The big story of Covenant is Israel's story about how God chose them for a special relationship, about how God chose to be loyal to them. God promised blessings for obedience - that's the great part of this covenant relationship. But this kind of relationship also comes with curses for disobedience. There has to be consequences for Israel's unfaithfulness and disloyalty. Because God interconnected himself with the people of Abraham, God used blessings and curses to move his people forward. Unfortunately for God, despite his amazing promises for blessing and bounty, the people drifted towards disobedience with as much speed as sand pours through the fingers. 

In Creation we learned that God created a good world, a good world in which people become deceived, and consequently bring curses down upon themselves. We see this played out in the Covenant story, when God chooses to bless this good world through the real descendants of Abraham. God makes a covenant relationship with people who are capable of great good but also terrible evil; people that God blesses, but then is forced to curse. People that are a blessing to their neighbors, but then people who become a curse upon the region.

If Creation is the start of the big stories that Israel tells about God, then Covenant is the heart of the story.

Covenant describes the relationship that God has with the world through Israel. It's this understanding of the story that helps us understand Jesus and his message to Israel - and to all those who would believe.

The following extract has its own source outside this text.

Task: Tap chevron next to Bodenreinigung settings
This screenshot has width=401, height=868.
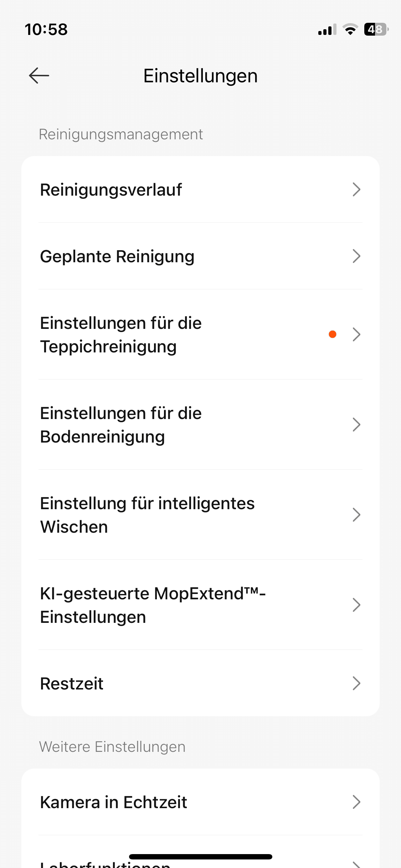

To those that believed what Jesus taught about God and Israel and the world, they were called sons of Abraham. 

To those that believed Jesus, they were promised to be included in the the story of Covenant made with Abraham all those years ago. The radical nature of this implies that non-Israelites, pagans, barbarians, strangers and foreigners of faraway lands - whoever believed the teachings of Jesus could be included in this great work of God in the world. To all who believe, they can be called sons and daughters of Abraham. 

If you believe what Jesus taught, if God has made you a son or daughter of Abraham, if you are part of this Covenant relationship, then you find yourself part of an enduring relationship with God. God chooses to be loyal to you - no matter what. He is loyal to you when he blesses you in your obedience, and he is loyal to you when he curses you in your disobedience. God is loyal to you in the way that a good Father is loyal to his children, a father who rewards obedience and disciplines for disobedience.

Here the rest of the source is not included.